Adam - April 9th, 2012 at 11:03 PM
Rad.
Sarah - April 10th, 2012 at 11:58 PM
Okay, so I'm way behind in my blog reading...but thankfully I recently finished 7 so this was a refresher! Just wanted to share what Gods been doing in our life. My kids agreed with me that we should help someone else this year rather than buying more junk that we don't need. So, this year, for the 1st time, THIS pastors wife did not buy new clothes for any of my 4 precious children! My children were just as beautiful in last years duds, and nobody even cared! I know...shocker! Instead of all the candy, goodies, and clothes, my kids (ages 3,5,7,9) chose to buy a bicycle for a pastor in India, so he can travel to multiple villages sharing Jesus with the untouchables.
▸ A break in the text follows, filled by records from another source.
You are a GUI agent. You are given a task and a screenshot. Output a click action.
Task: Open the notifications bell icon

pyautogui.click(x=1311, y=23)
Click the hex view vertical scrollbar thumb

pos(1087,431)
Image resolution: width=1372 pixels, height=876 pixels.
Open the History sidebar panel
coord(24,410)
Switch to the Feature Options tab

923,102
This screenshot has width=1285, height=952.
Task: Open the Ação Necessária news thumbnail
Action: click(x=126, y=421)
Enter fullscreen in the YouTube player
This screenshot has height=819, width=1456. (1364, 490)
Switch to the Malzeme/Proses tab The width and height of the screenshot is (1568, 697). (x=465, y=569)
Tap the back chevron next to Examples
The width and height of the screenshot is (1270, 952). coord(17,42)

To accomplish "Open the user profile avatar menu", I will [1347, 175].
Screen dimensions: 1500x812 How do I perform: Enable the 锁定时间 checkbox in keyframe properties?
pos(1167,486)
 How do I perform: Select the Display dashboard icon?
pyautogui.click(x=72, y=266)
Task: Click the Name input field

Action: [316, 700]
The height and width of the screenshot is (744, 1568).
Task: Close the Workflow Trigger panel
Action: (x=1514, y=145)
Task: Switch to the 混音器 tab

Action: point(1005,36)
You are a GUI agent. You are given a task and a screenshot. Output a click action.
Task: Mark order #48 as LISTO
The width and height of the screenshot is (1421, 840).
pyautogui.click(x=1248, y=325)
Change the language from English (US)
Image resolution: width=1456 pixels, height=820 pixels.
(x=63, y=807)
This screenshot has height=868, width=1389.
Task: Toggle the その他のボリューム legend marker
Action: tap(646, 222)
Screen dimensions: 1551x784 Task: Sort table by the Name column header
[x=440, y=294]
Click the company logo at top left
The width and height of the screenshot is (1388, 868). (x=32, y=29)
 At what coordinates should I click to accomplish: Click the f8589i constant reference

My heart is way ahead of where our actions are as a family, and as a church, but we're on the journey, and I realize its a process. Thank you Jen, for putting my thoughts into such eloquent words.
Diane - April 12th, 2012 at 5:51 PM
I have lived this! I'm so glad to hear this from someone else. We have 2 home grown to 4 adopted. A sibling set who came from foster care 3 with ADHD

3 with FAS, 3 IEP's, 1 ODD, 1 severe EMI, 1 DD, 2 RAAD, 3 sexually abused, 2 mistreated in foster care. We have lost family and friends.

We have also been blessed. We have 2 children who have constantly reminded us that we are not awful parents. That the friends who stayed are better than the family lost. And that God was there all the time. I prayed early on for wisdom on wether we should adopt. The answer I heard was "I will be with you" and he has been. It is the hardest thing I have ever experienced.
Deborah - April 14th, 2012 at 9:08 PM
I am praying for you
Cari - April 14th, 2012 at 9:49 PM
I keep reading bits and pieces of 7 out loud to my husband--whether I'm cackling hysterically or giving thanks for the confirmation that I am not the only crazy person out there--and all along I thought it had something to do with me having lived in Austin that made me weird... I think we're kindred spirits and would be friends...not in a creepy way! Thank God for you and for Barnes and Noble having your book out on display as my husband walked by, picked it up, sifted through it, then brought it to me and said, "Babe, I think you'd like this book." Man, do I. And I haven't even got to the Easter part yet, but have been saying all this since Christmas! God bless you, Jen Hatmaker!
James - April 18th, 2012 at 10:29 AM
I was linked to this blog entry by my wife and I must say, I am thankful. I am a young Christian who has been struggling with putting Jesus on the back burner for most of my life and it wasn't until the last couple of years that He's really taken a hold of me and transformed me into a man living for Him. I connect with your message here so much and it makes my heart glad to hear the candid confessions of another Christian as we strive each day to be the salt and light of the world. Keep glorifying Christ with your heart, mind and soul and I'll keep praying for blessings poured out upon you, your church, your family and the lives you touch.
Nathan - May 11th, 2012 at 4:14 PM
I love what you said: Jesus brought together the homeless with the privileged and said, “You’re all poor, and you’re all beautiful.”



This is so true. The distance between the poor and privileged is so infinitesimal compared to the distance between all of humanity and God. We are all poor. We are all dependent on His grace.